Pixel coordinate grounding data:

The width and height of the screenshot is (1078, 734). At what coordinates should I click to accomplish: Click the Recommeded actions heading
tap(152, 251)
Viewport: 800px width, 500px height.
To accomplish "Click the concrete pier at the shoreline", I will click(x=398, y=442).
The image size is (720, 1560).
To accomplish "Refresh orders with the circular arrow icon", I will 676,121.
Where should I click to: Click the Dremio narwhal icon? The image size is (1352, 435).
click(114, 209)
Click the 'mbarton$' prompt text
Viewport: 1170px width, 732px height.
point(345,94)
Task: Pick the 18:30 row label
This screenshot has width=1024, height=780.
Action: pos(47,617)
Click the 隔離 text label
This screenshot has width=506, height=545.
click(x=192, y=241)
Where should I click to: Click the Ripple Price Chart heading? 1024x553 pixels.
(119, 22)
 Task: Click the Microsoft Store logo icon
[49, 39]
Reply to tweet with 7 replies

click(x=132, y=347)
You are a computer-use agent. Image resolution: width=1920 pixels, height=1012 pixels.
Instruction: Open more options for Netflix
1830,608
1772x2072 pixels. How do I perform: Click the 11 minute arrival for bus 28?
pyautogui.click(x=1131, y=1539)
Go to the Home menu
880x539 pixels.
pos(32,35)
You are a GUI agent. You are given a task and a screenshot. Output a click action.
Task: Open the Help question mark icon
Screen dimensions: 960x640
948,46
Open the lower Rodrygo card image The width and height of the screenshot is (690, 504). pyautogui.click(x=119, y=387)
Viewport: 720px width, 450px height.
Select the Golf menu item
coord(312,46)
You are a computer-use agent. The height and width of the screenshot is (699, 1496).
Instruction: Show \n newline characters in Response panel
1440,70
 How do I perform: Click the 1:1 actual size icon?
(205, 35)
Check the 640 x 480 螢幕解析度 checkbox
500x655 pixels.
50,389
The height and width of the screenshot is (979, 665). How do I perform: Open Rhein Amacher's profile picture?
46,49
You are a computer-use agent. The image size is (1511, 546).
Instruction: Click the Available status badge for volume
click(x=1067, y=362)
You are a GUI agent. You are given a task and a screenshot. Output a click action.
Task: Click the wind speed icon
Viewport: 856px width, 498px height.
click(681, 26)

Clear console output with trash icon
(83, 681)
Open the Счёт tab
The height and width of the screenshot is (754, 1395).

# What needs to be done
Copy out the entries. Change nothing.

# Result
The width and height of the screenshot is (1078, 734). At what coordinates should I click to accomplish: Click the Recommeded actions heading
tap(152, 251)
Viewport: 800px width, 500px height.
To accomplish "Click the concrete pier at the shoreline", I will click(x=398, y=442).
The image size is (720, 1560).
To accomplish "Refresh orders with the circular arrow icon", I will 676,121.
Where should I click to: Click the Dremio narwhal icon? The image size is (1352, 435).
click(114, 209)
Click the 'mbarton$' prompt text
Viewport: 1170px width, 732px height.
point(345,94)
Task: Pick the 18:30 row label
This screenshot has width=1024, height=780.
Action: pos(47,617)
Click the 隔離 text label
This screenshot has width=506, height=545.
click(x=192, y=241)
Where should I click to: Click the Ripple Price Chart heading? 1024x553 pixels.
(119, 22)
 Task: Click the Microsoft Store logo icon
[49, 39]
Reply to tweet with 7 replies

click(x=132, y=347)
You are a computer-use agent. Image resolution: width=1920 pixels, height=1012 pixels.
Instruction: Open more options for Netflix
1830,608
1772x2072 pixels. How do I perform: Click the 11 minute arrival for bus 28?
pyautogui.click(x=1131, y=1539)
Go to the Home menu
880x539 pixels.
pos(32,35)
You are a GUI agent. You are given a task and a screenshot. Output a click action.
Task: Open the Help question mark icon
Screen dimensions: 960x640
948,46
Open the lower Rodrygo card image The width and height of the screenshot is (690, 504). pyautogui.click(x=119, y=387)
Viewport: 720px width, 450px height.
Select the Golf menu item
coord(312,46)
You are a computer-use agent. The height and width of the screenshot is (699, 1496).
Instruction: Show \n newline characters in Response panel
1440,70
 How do I perform: Click the 1:1 actual size icon?
(205, 35)
Check the 640 x 480 螢幕解析度 checkbox
500x655 pixels.
50,389
The height and width of the screenshot is (979, 665). How do I perform: Open Rhein Amacher's profile picture?
46,49
You are a computer-use agent. The image size is (1511, 546).
Instruction: Click the Available status badge for volume
click(x=1067, y=362)
You are a GUI agent. You are given a task and a screenshot. Output a click action.
Task: Click the wind speed icon
Viewport: 856px width, 498px height.
click(681, 26)

Clear console output with trash icon
(83, 681)
Open the Счёт tab
The height and width of the screenshot is (754, 1395).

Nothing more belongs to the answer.